Thus I thought it would be cool to do some “archeology” and look a bit past the usual “verX vs verX+1” comparison target and start from all the way from v10! That should definitely be interesting as there have been A LOT of changes in that time span - ca 2000 items of “release-note-worthy” stuff to be exact…mind boggling! But yeah sadly the release notes and documentation in general are very skimpy about some performance gains (well on the hackers mailing one could find something) and probably for a good reason even - there are surely a gazillion different use case, configuration tuning and hardware combinations out there, so that blanket statements will probably look pretty ridiculous in a very short time - remember, 640KB of RAM should be enough for anyone, right .
So what to do about this vagueness with performance numbers? Right, as you might have guessed - time to roll up one’s sleeves and put old and new elephants up for some trials! So please read on for some details on my simple test setup or just jump to the bottom for some of my findings.
A heads up - note that I didn’t want to test anything approaching “big data”, but rather “in-mem”, so if you juggle huge amounts of data and hit the disk mostly then I guess the whole exercise might seem pretty pointless. But it should nevertheless show something about possible changes in how Postgres creates execution plans, does index and full scans, unpacks tuples and does a bit of number crunching.
Some things don’t change in a year - my weapon of choice for throwing together some “quick and dirty / personal usage” style tests involving Postgres, is still the great Swiss Army knife “pgbench”, albeit this time with some custom SQL mixed into the pot as the default OLTP-style test scenario is a bit one-sided and doesn’t bring out the fact that Postgres can also be used successfully for more analytical use cases (up to a certain limit though - it doesn’t employ columnar storage or too aggressive compression by default). So I added a few JOIN and “mass data” type of queries that seemed “common”-ish to me at the time, but not giving it too much though honestly as it’s anyways very hard to get some definitive results, so keep that in mind.
-- Standard "tcp-b"-like --skip-some-updates UPDATE pgbench_accounts SET abalance = abalance + $1 WHERE aid = $2; SELECT abalance FROM pgbench_accounts WHERE aid = $1; -- Full scan SELECT count(*), avg(abalance) FROM pgbench_accounts; -- Assumes a 4x reduced (aid % 4 = 0) clone of pgbench_accounts SELECT count(*) FROM pgbench_accounts JOIN pgbench_accounts_reduced USING (aid); -- Top 5 accounts for each branch - assumes a new index on pgbench_accounts(bid) SELECT bid, abalance FROM pgbench_branches b JOIN LATERAL (SELECT abalance FROM pgbench_accounts WHERE bid = b.bid ORDER BY abalance DESC LIMIT 5) a ON true;
5x GCP e2-standard-4 VMs with 4 vCPU and 16GB of RAM, 50GB Standard persistent disks (very low IOPS)
OS: Debian 11 (Bullseye)
Postgres: v10 to v15 with latest minor versions and Beta 2 for v15 (not the latest anymore as of writing). Also some basic “best practice” config tuning applied (25% RAM shared_buffers, random_page_cost=1.25, max_parallel_workers_per_gather=1) given the hardware.

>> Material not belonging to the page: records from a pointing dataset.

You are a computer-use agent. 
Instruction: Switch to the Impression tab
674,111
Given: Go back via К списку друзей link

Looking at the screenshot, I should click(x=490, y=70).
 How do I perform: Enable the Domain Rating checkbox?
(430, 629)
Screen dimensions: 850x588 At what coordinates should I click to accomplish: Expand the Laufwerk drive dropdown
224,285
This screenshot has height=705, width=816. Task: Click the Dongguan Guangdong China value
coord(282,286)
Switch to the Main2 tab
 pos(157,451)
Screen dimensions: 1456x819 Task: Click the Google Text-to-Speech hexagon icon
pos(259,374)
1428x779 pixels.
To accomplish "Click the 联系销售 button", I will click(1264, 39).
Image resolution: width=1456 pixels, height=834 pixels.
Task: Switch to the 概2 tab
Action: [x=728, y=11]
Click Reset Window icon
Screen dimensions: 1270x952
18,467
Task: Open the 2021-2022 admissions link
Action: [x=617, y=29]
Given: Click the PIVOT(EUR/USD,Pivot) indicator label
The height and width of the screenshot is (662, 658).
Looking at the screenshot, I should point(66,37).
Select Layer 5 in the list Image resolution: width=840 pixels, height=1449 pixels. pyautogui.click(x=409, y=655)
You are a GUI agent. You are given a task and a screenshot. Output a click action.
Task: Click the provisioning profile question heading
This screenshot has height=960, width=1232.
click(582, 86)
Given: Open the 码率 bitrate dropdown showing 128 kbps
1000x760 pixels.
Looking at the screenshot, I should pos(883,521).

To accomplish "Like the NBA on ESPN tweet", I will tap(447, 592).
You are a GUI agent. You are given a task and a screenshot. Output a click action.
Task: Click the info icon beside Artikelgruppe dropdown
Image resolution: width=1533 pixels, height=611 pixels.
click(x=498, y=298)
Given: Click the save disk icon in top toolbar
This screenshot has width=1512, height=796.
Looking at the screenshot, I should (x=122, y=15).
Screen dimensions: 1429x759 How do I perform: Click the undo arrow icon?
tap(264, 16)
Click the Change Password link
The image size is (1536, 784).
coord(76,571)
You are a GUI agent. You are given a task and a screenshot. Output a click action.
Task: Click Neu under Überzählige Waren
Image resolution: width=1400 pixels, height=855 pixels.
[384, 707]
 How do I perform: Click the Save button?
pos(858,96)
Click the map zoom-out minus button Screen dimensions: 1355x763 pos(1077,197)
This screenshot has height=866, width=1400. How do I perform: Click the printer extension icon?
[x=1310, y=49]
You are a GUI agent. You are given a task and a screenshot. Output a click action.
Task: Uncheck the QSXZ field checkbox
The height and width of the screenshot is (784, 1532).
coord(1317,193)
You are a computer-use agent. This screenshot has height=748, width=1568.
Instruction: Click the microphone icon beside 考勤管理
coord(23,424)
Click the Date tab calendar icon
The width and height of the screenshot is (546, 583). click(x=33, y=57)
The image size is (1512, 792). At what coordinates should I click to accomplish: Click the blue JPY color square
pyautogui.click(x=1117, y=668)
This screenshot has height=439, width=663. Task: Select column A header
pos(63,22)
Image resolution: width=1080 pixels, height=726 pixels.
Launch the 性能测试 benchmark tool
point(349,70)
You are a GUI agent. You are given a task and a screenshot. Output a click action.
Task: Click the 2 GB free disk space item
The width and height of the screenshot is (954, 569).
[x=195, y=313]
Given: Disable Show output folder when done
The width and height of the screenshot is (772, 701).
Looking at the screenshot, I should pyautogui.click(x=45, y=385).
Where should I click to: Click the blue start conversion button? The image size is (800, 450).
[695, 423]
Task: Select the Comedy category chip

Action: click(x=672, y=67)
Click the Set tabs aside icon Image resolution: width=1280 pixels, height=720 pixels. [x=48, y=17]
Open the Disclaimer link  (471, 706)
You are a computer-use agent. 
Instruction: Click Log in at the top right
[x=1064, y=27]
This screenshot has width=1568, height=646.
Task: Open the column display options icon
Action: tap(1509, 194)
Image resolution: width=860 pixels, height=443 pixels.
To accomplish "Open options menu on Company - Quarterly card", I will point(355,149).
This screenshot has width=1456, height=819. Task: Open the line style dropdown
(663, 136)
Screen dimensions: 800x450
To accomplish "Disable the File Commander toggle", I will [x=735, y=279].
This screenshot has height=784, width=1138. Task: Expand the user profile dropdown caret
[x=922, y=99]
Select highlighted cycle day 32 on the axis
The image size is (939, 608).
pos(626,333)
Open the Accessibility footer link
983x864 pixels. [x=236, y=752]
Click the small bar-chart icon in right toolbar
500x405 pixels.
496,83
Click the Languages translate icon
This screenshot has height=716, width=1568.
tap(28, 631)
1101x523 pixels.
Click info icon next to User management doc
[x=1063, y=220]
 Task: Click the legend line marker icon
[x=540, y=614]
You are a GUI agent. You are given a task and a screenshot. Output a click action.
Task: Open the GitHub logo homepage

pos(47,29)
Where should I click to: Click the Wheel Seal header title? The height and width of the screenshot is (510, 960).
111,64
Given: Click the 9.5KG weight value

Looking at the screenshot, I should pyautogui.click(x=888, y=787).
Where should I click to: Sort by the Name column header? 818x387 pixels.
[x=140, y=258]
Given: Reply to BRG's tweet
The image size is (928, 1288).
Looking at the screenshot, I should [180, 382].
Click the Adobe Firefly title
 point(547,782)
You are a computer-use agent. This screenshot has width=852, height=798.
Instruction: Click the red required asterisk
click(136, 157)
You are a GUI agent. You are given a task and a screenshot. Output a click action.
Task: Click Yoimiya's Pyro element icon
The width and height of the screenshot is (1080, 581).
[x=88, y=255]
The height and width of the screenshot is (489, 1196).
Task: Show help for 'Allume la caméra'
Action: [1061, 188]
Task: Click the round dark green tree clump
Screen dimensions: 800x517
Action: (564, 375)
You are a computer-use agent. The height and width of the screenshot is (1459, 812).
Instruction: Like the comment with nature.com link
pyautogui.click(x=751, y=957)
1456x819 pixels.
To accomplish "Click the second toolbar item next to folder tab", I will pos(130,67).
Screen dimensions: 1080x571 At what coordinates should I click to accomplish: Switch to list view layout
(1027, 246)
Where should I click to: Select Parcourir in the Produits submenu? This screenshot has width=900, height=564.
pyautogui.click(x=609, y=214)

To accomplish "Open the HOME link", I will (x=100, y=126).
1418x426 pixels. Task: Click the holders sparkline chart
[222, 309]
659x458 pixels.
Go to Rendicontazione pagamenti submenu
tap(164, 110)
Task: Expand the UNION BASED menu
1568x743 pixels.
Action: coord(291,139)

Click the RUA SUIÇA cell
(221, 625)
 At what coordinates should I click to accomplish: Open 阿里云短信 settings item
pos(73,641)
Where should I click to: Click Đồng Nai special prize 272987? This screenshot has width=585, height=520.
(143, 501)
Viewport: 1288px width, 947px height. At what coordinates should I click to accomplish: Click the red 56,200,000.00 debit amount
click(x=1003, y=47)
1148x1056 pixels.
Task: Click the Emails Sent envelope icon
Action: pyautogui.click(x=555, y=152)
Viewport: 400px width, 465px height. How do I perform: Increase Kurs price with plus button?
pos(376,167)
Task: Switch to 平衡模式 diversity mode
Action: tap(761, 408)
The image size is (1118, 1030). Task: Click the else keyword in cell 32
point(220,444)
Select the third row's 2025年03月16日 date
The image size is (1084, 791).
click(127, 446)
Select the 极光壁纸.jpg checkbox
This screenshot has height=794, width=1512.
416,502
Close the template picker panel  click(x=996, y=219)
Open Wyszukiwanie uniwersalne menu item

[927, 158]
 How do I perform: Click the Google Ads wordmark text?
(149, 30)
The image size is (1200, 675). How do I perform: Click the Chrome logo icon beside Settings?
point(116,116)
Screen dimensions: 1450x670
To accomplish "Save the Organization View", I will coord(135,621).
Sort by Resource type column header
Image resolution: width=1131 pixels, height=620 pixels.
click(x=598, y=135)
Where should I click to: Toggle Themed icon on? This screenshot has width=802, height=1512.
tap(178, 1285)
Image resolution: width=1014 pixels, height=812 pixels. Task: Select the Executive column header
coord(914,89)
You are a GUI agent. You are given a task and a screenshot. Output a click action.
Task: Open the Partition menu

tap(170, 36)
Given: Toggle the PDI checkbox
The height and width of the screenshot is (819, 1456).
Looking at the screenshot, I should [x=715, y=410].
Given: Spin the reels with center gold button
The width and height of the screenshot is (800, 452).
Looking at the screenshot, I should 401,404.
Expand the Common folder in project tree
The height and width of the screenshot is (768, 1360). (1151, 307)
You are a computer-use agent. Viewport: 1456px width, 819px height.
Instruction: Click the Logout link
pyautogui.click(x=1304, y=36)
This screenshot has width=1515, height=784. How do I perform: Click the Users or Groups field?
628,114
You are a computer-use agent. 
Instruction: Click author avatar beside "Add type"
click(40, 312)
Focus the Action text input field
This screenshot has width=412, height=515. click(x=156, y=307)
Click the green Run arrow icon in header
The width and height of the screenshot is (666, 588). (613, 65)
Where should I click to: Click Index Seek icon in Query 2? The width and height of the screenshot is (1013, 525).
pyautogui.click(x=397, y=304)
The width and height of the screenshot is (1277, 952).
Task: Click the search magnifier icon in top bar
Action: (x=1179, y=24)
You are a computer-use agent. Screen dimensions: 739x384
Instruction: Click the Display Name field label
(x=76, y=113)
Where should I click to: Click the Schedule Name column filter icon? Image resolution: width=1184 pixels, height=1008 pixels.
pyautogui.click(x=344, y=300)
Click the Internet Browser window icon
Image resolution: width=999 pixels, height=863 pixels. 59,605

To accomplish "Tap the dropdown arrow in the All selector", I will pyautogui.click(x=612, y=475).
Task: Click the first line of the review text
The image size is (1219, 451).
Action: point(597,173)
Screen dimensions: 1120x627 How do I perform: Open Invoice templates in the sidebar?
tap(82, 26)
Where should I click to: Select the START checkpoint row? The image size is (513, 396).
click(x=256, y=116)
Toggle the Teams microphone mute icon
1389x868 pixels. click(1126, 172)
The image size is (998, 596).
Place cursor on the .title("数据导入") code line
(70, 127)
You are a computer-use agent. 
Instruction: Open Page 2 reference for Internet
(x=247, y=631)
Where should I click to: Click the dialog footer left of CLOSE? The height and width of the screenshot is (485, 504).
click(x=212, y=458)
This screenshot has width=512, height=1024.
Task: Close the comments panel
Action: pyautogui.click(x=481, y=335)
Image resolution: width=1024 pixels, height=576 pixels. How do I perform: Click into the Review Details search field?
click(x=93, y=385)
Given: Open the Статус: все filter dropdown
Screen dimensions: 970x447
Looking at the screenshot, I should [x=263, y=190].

Working set size: 3 sizes for each query - fits shared buffers, fits RAM, slightly over RAM so some light access for slow disks that should attenuate the possible algorithmical disk access improvements well on Postgres side.
Test runtime: 1h for each “working set size” / scale, query protocol (plain vs extended), query, PG version combination
Level of parallelism: I chose a fixed “active clients” count of 2 to not max out the CPU and avoid some context switching randomness.
Measuring method: Postgres built-in “pg_stat_statements” extension stats aggregation
Also this time in contrast to the “old times” you might have noticed that instead of real hardware I decided to run the tests on cloud VMs…as seems it’s becoming a norm also for the DB world slowly, or at least things are moving there.
Again on the chosen dataset sizes - yes, it’s all almost “in-mem” with a small dataset, so you might think it’s a bit alien to real life use cases - but remember that cloud storage latencies / randomness are much higher than for local disks, making it hard to actually benchmark the software. Also in theory (if you have deep pockets) one can easily “click-click” yourself multiple terabytes of RAM now on AWS for example, giving you a very similar “mostly in memory” feel even for Big Data.
High level results
After pressing “Enter” it took 8 days before I could finally rub my hands together from excitement…but to my horror the initial joy quickly turned into almost despair -as it became apparent there was a LOT of data (900 rows) to be analysed, much more than I had anticipated - combinatorics can sure be surprising sometimes So after an hour poking at the data and comparing individual rows I could finally formulate what I was actually looking for and could write some analytical queries using Window Functions (PS if you don’t command them yet definitely go and learn them - they’re one of the best parts of SQL, seriously). So without further ado, here some comparative numbers below.
Note that in the end for simplicity I actually decided to just ignore the “in between” Postgres versions and look only at v10 and v15 for now as it seemed a bit too much work to actually summarise it nicely…hope to tackle it in the future though and you have the full data here, so feel free to knock yourself out there or do some fact-check for below numbers if you have the time.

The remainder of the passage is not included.